The required output holds only the lines from the one containing "The image size is (749, 396)." through the end of the material below, copied exactly, please, with no pictures.

****************************************

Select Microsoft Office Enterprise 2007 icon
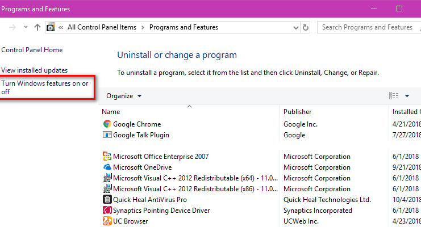The width and height of the screenshot is (421, 227). click(x=107, y=156)
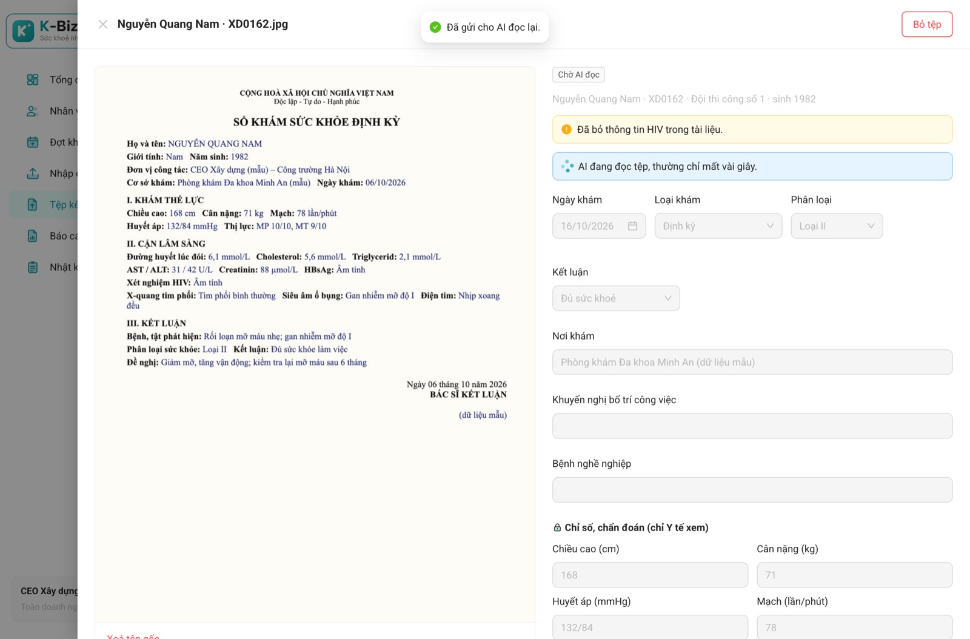Select the Tệp kết quả file icon
This screenshot has width=970, height=639.
(x=33, y=205)
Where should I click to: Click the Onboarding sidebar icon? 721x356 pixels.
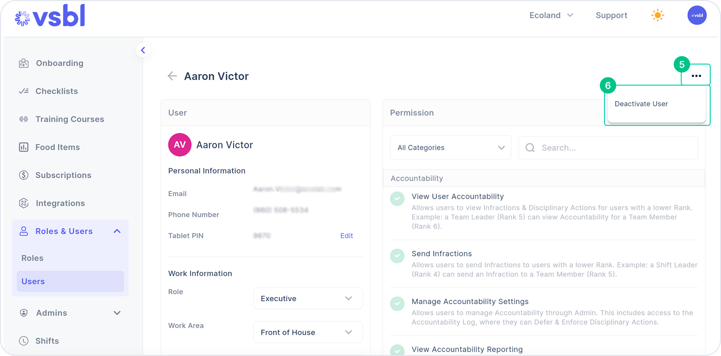click(23, 63)
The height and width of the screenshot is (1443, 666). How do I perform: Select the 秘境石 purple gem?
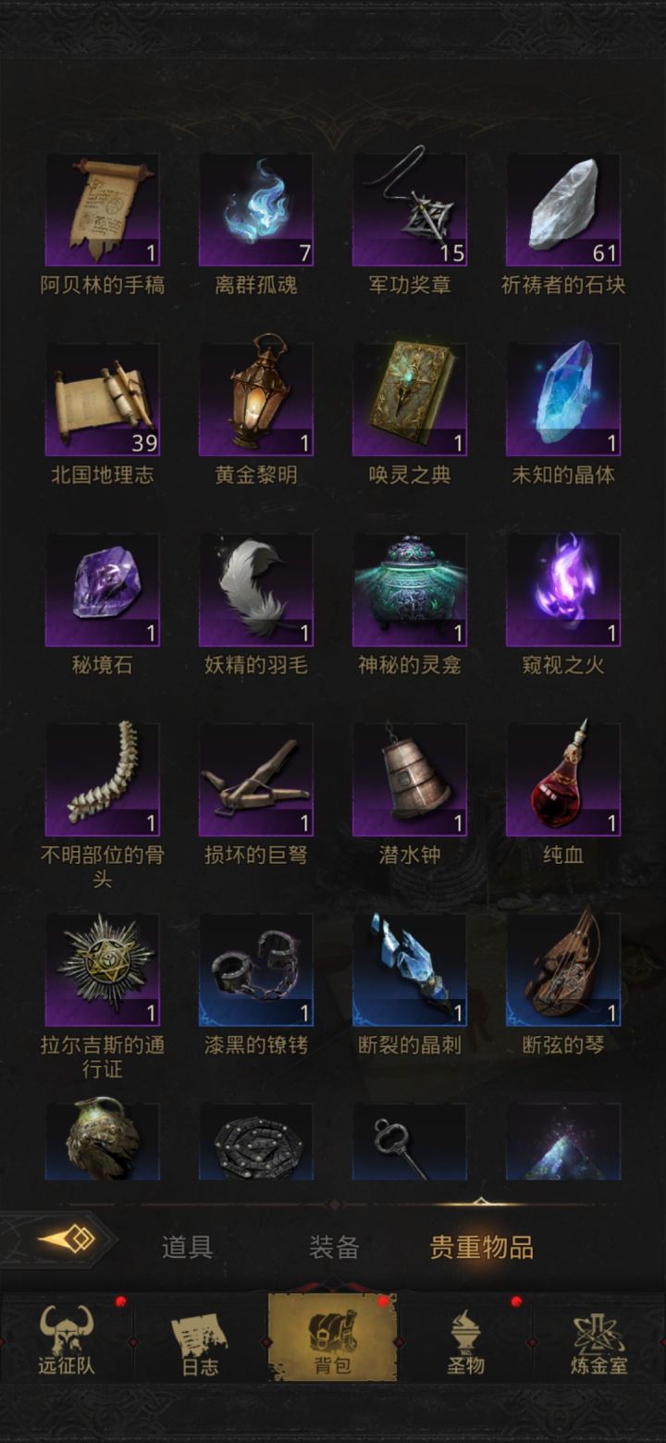point(102,590)
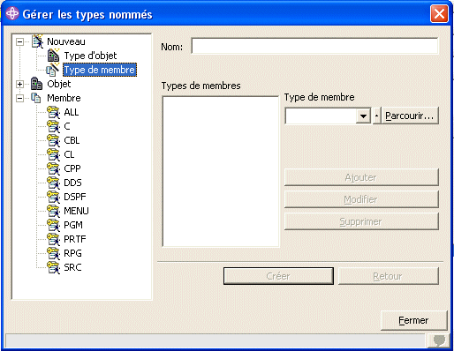Collapse the Nouveau tree node

point(19,41)
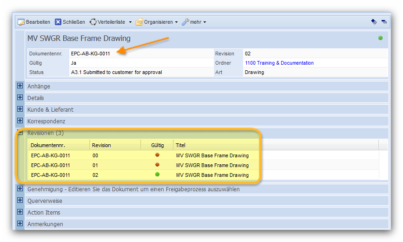Screen dimensions: 403x242
Task: Click the green status dot in title bar
Action: (x=380, y=38)
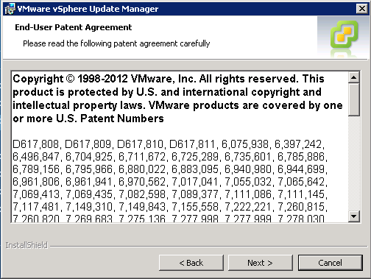This screenshot has width=371, height=279.
Task: Click the installer icon in the title bar
Action: 10,9
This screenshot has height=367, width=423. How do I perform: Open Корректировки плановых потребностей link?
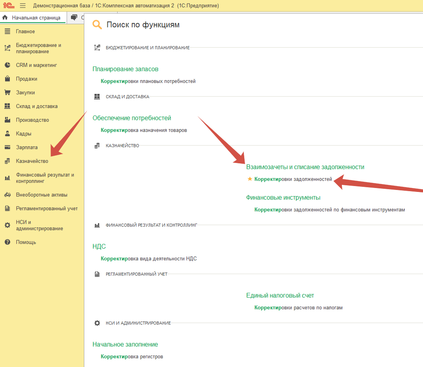[x=148, y=81]
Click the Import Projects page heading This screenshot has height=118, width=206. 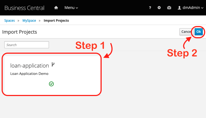click(x=19, y=32)
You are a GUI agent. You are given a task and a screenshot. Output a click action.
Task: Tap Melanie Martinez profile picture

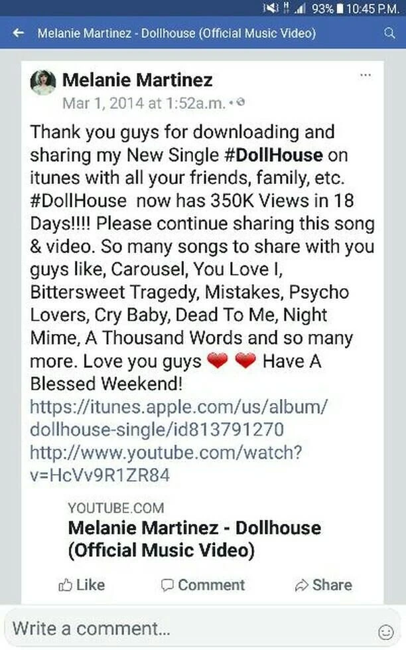click(43, 82)
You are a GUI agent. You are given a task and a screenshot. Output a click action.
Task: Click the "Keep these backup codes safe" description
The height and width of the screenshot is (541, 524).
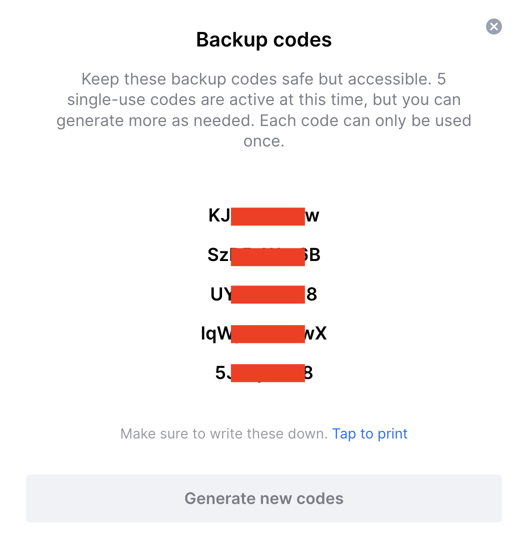tap(264, 79)
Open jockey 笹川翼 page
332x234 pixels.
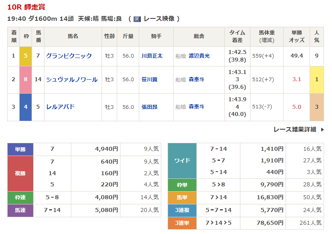point(149,80)
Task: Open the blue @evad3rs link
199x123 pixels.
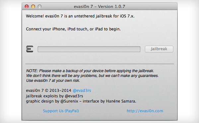Action: coord(82,90)
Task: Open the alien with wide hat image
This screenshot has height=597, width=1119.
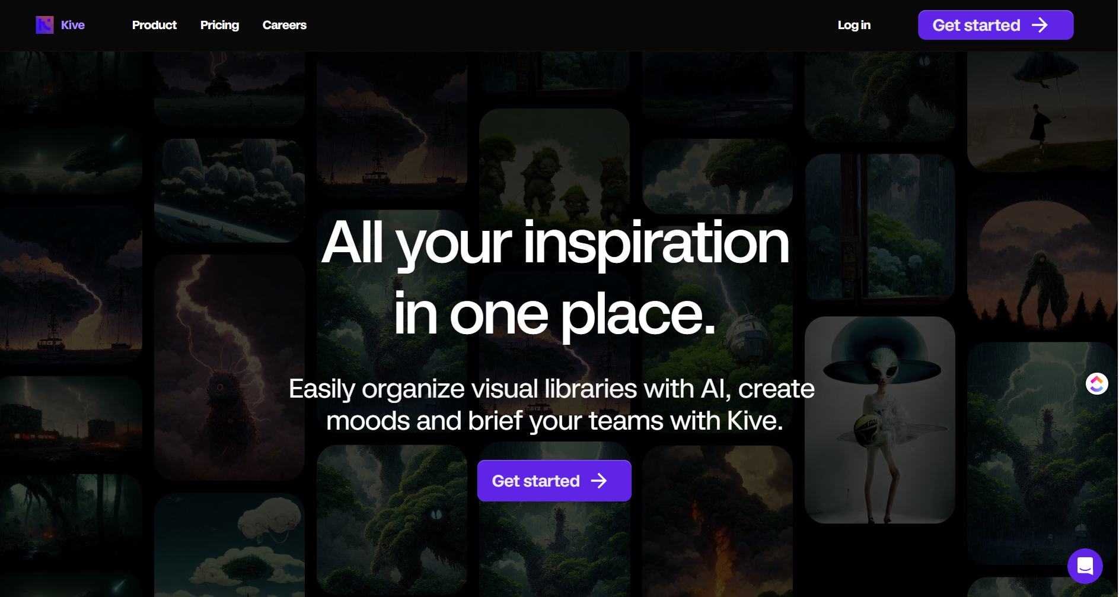Action: (x=879, y=419)
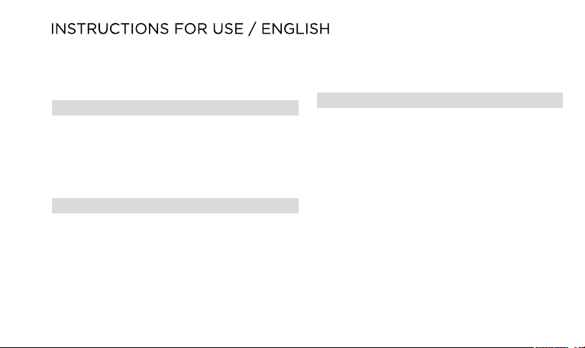
Task: Click the multicolored dashed segment at bottom edge
Action: [x=551, y=347]
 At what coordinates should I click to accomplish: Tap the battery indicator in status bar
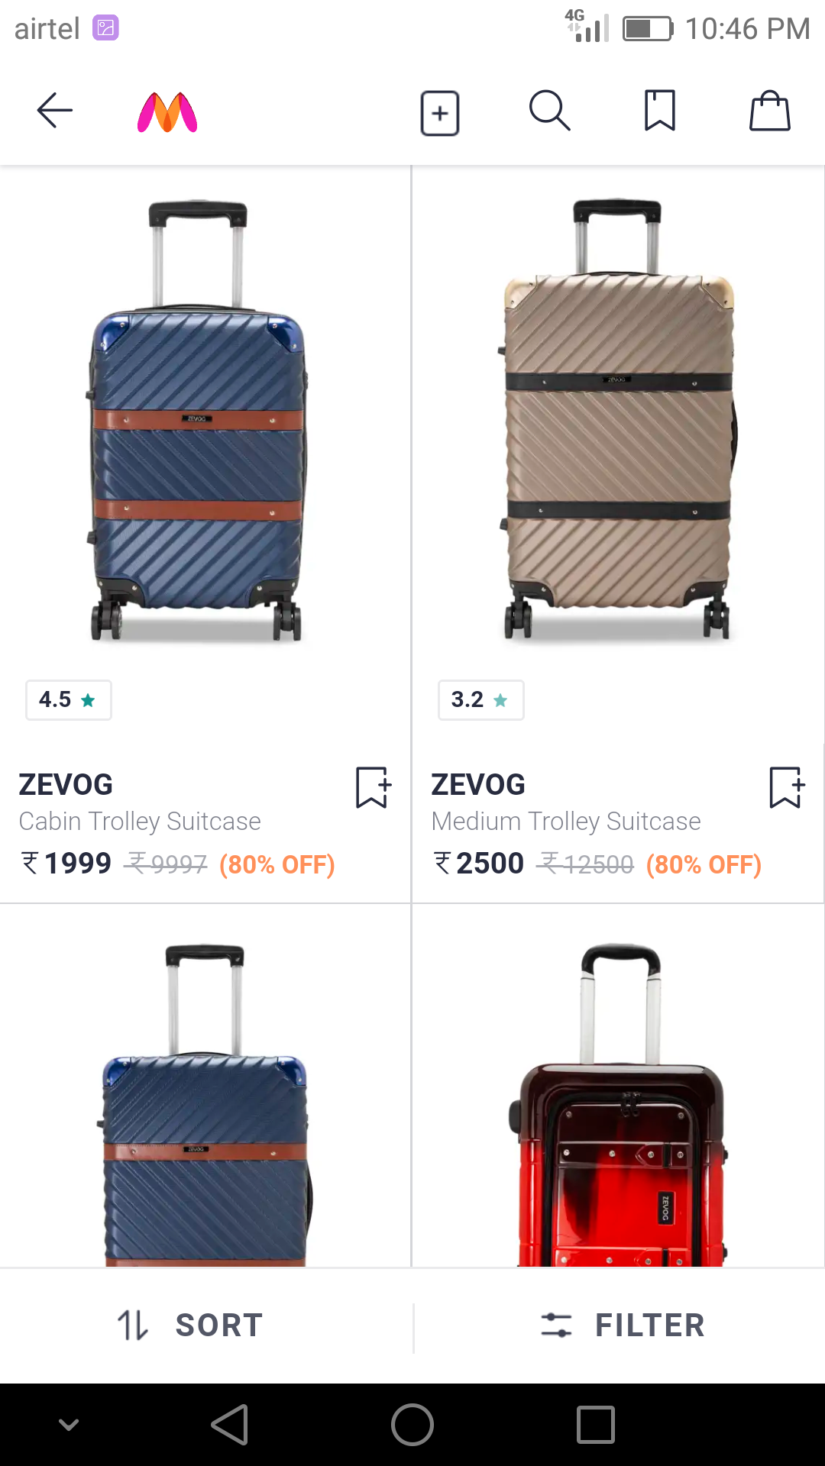click(x=646, y=27)
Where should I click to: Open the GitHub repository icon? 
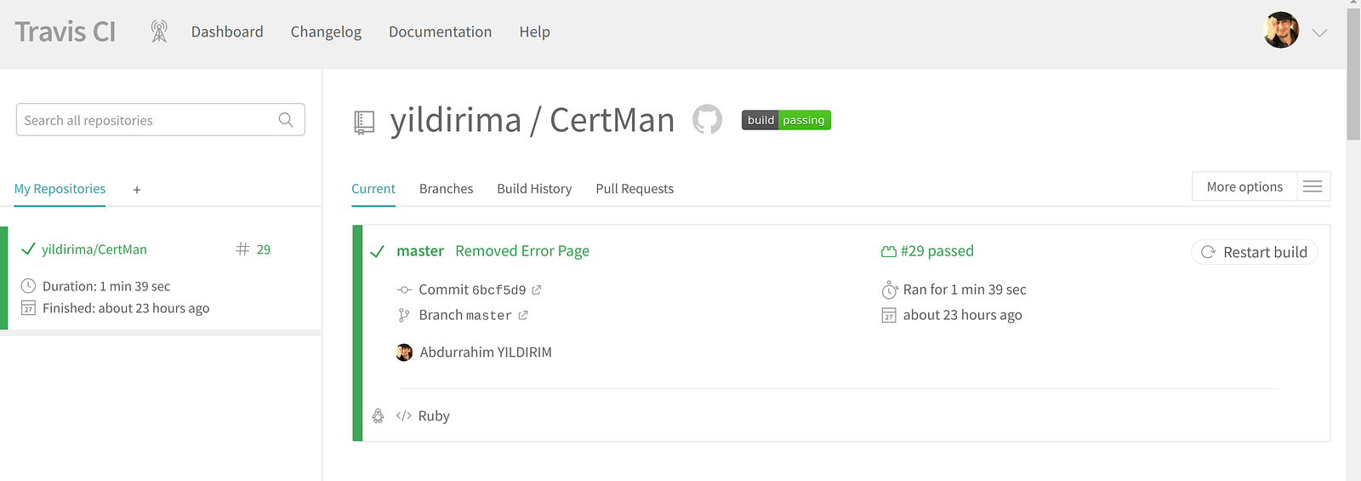pos(707,120)
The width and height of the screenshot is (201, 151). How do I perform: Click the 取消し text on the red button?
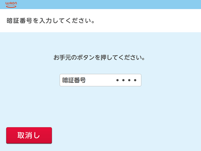point(29,135)

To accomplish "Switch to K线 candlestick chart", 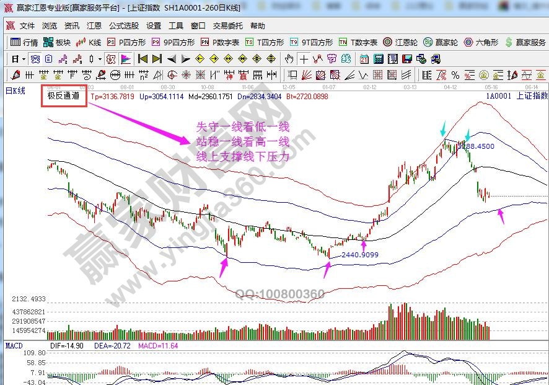I will point(89,43).
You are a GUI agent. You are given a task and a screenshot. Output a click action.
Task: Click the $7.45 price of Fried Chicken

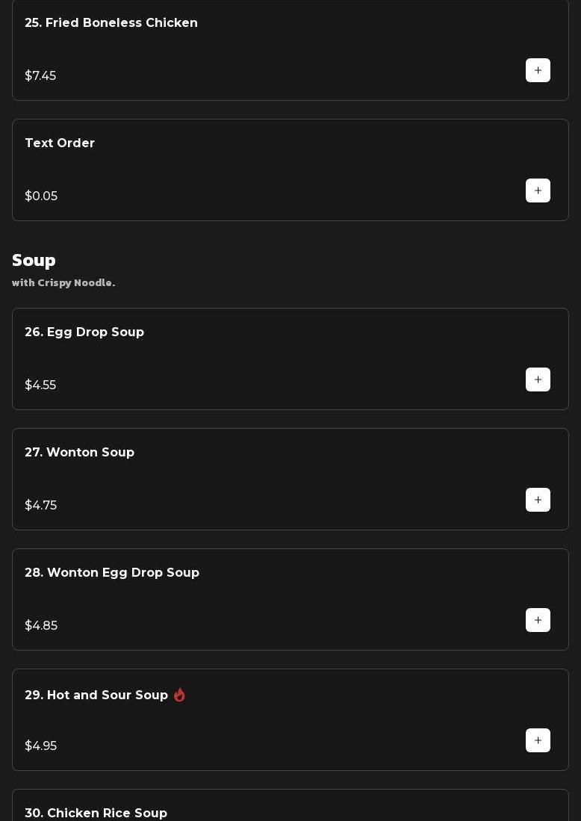[x=40, y=76]
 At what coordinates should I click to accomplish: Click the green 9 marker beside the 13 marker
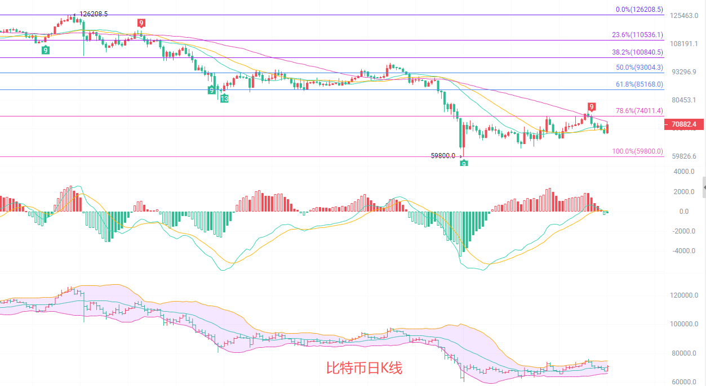coord(211,90)
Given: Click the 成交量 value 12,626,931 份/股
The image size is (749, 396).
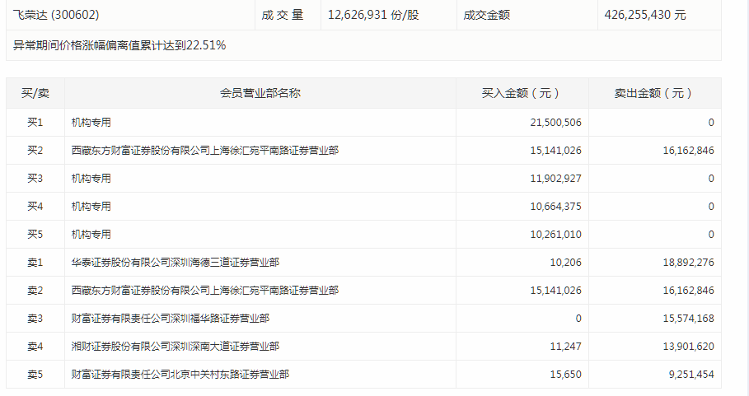Looking at the screenshot, I should (x=372, y=15).
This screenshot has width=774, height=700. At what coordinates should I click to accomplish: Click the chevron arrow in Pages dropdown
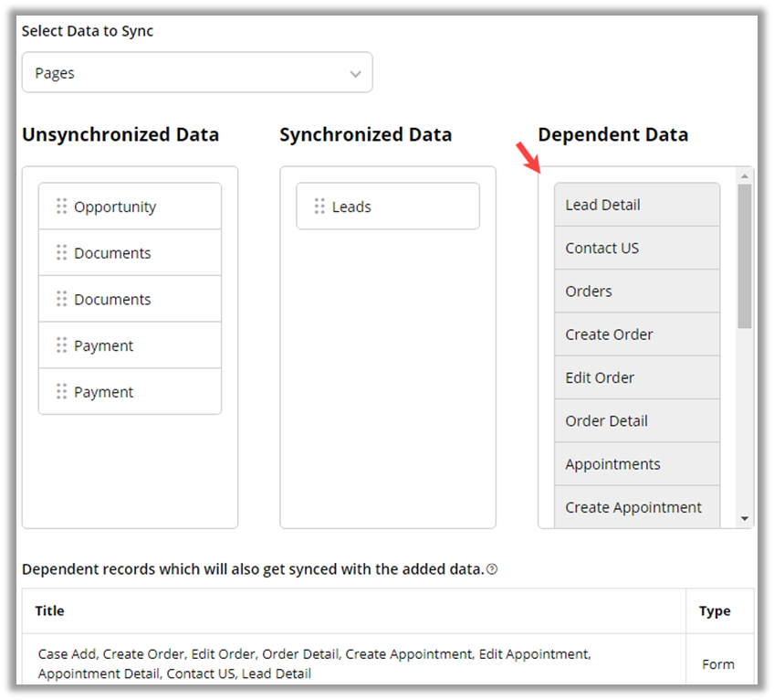355,74
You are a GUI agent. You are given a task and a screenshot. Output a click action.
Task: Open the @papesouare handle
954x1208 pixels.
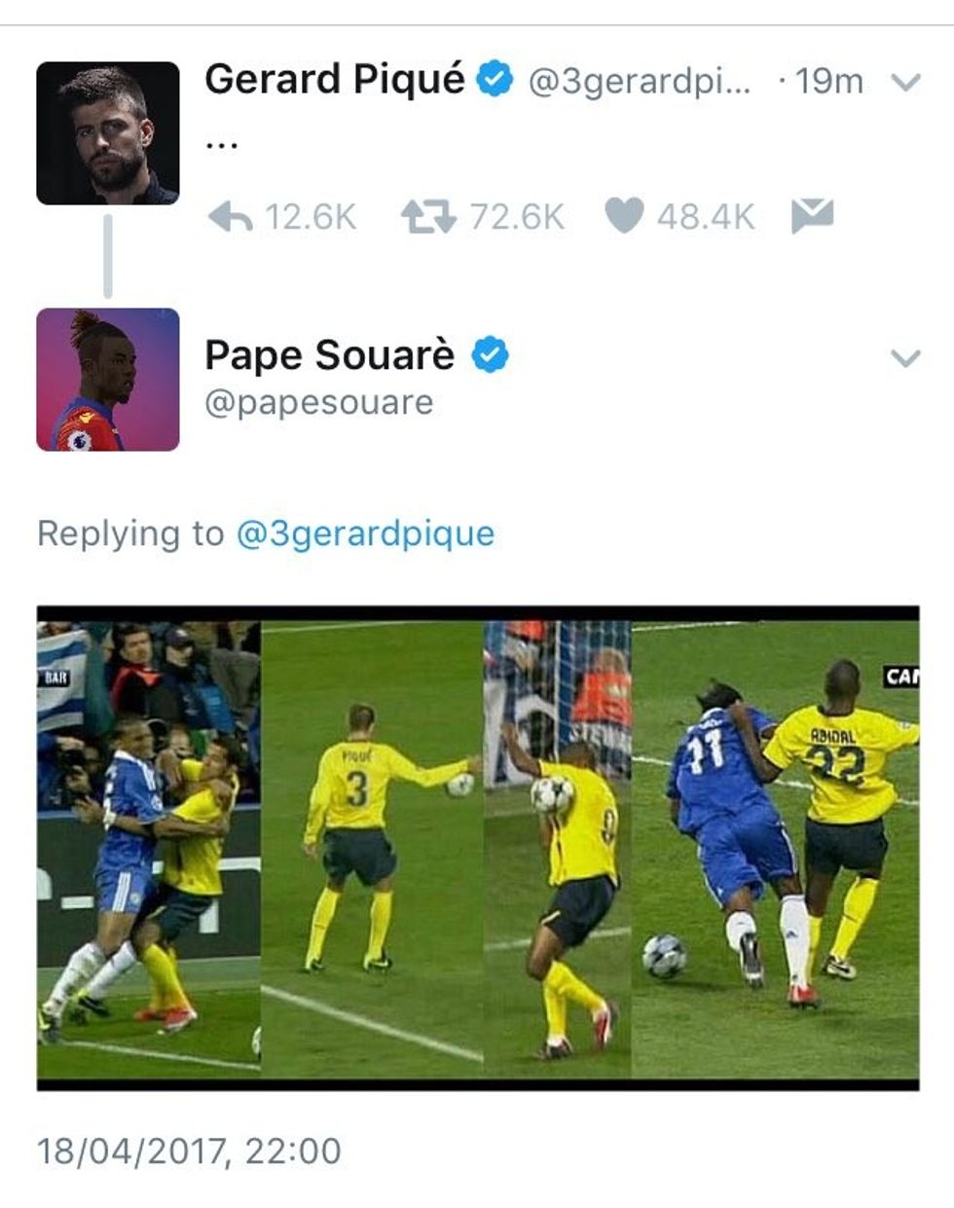pyautogui.click(x=318, y=403)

****************************************

▶ TASK OUTPUT
The image size is (749, 396).
Looking at the screenshot, I should (x=372, y=15).
This screenshot has width=774, height=700. At what coordinates should I click to accomplish: Click the chevron arrow in Pages dropdown
355,74
You are a GUI agent. You are given a task and a screenshot. Output a click action.
Task: Open the @papesouare handle
954x1208 pixels.
pyautogui.click(x=318, y=403)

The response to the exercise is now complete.